Oh dear Lord

On the morning of the same day that we took the train back to London, we went to Ons Lieve Heer op Solder (Our Dear Lord in the Attic), which I’m sure I’ve blogged about on the old blog, as me and Z have been there before. D is a bit of a church fan, not in a religious way, but in an old buildings way, so it made sense to take her and A to see what is my favourite random and less well known museum in Amsterdam. The Netherlands became a mainly Calvinist (protestant) country in the 1600’s, but still allowed Catholics to practice their form of Christianity, as long as they did so in secret. As a workaround lots of houses where converted into churches, and Ons Lieve was built in the attic of the wealthy merchant Jan Hartman in 1663. The rest of the house has also been turned into a museum, with historically correct decoration and furnishings.

And you guys know how much places like this excite me, don’t you? Places were I can drool at colour combinations and beautiful details.

- [SUPPLIED INFORMATION]
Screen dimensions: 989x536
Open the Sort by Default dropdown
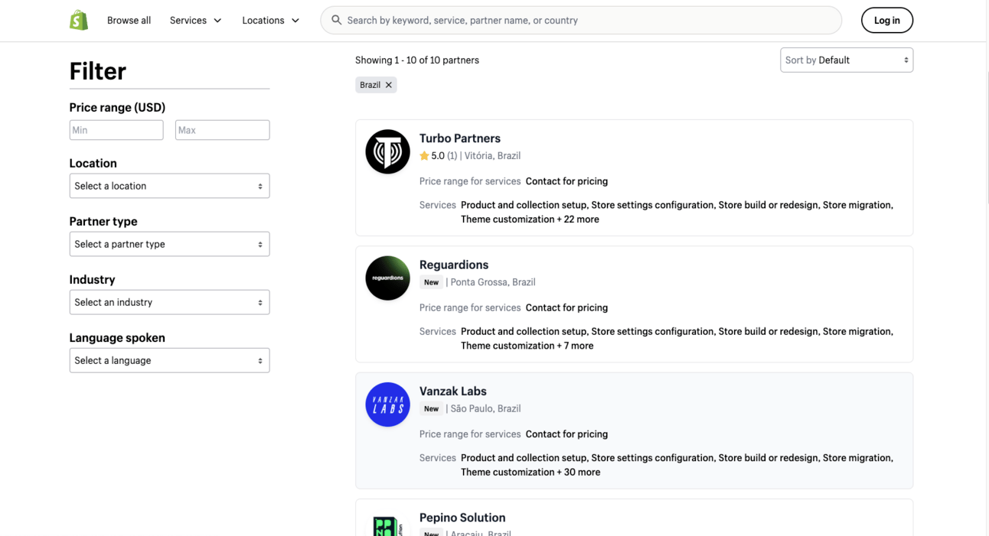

- [TASK BRIEF]
Please list every person whom the attic church post above refers to only by a single letter.

- [RESULT OF THE TASK]
Z, D, A